At the end of 2018, I interviewed the prominent QC and defence barrister William Clegg about his recently released memoir. He spent much of the conversation excoriating the state of the British justice system: things, he said, were worse than they ever had been. Courts were closing because of cuts, legal aid had been obliterated, prisons were in crisis, and the Ministry of Justice budget had been slashed by 40% since 2010 – a rate that many in the legal profession have flagged as far deeper than those suffered by other Whitehall departments.
Why had this been allowed – or promoted – by those in power? His answer was clear enough: there are no votes in prisoners.
The upcoming general election feels unusually important. There will be much talk of Brexit policies, remainer alliances, Lib Dem surges, green new deals and spending pledges. Attention-grabbing flagship policies will be debated or torn to ribbons. Occasionally, the national media may even mention Scotland, Wales and Northern Ireland.
Those serving prison sentences – approximately 92,400 people – will hardly feature. In fact, they will have no chance to cast a ballot. Under the Representation of the People Act (1983), convicted prisoners are denied a vote in any UK election. The situation is supposed to be different for those on remand, or serving time as “civil prisoners” (such as debtors or those found in contempt of court), but in practice few exercise – or are even aware of – this right. The difficulties of applying for a postal vote in custody often prove off-putting.
The prospect of votes for prisoners remains distant, though it has been an irregular feature of Britain’s discourse since the European court of human rights ruled in 2005 that the ban breached human rights law – a ruling that successive governments have resisted. David Cameron was so disgusted by the idea of being compelled to give prisoners serving sentences shorter than four years the chance to vote that the thought of it made him feel “physically ill”. Granted, some progress has been made in Scotland since then.
The concept of disenfranchisement is nothing new, with its roots in the 19th century, when “civic death” was thought to be a fair and just accompaniment to incarceration – a double punishment that should be a “far cry from what we would expect from a 21st-century justice system and a modernised prison service”, in the words of Juliet Lyon, the former director of the Prison Reform Trust.
It’s probable that in the next few weeks we’ll hear vague talk about rehabilitation, if criminal justice is discussed at all. Boris Johnson has paid lip service to the idea of spending money on making sure prisons “don’t make bad people worse”, while also announcing £100m for “airport-style security for prisons” to supposedly stem the flow of drugs and contraband to inmates. There is also talk from the Tories of 20,000 new police officers (echoing Labour on this issue), £2.5bn to be spent on 10,000 prison spaces by the mid-2020s, the ending of early release for prisoners, as well as this week’s announcement that child murderers should expect life sentences without parole.

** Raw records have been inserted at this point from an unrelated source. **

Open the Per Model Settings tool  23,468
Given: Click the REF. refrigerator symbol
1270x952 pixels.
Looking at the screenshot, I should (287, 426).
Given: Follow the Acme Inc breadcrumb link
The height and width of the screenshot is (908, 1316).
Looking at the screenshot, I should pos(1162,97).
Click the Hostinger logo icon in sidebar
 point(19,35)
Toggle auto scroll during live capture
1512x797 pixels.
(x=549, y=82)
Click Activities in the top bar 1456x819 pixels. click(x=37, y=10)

In short, the usual litany of Tory “law and order” reforms: red meat for the party’s base. No matter that many of these have already been condemned as fraudulent and unworkable, it’s the tone that apparently counts.
But you don’t have to look far to discover the chasm between this policy rhetoric and the realities of prison life. It recently came to light that there are widespread and serious failures across dozens of prisons in England and Wales regarding dedicated emergency telephone helplines – designed to prevent suicide and self-harm.
According to the Prison Reform Trust, at least 22 prisons had no publicly advertised hotline; in another 22, calls were simply not answered or were transferred to a general switchboard – and the majority that did go through went straight to answerphone. This news came after the MoJ published figures from the year to September 2019 showing a 22% rise in reported cases of self-harm in prisons to 60,594 incidents, with more than 90 self-inflicted deaths in the same period. When a resource as simple and crucial as phone helplines cannot be relied on, it becomes difficult to trust the official noise about rehabilitation and reform.
Most commentary on the current state of the UK’s penal system invariably focuses on the “Victorian squalor” of this or that prison. But each example is simply one part of a rotting system. The incarceration rate in England and Wales is already the highest in western Europe and is set to climb even further by 2023, according to the MoJ’s figures. What does it say about our society that it doesn’t allow those behind bars to have any meaningful say on the issues that will define their future, both inside and outside the prison walls?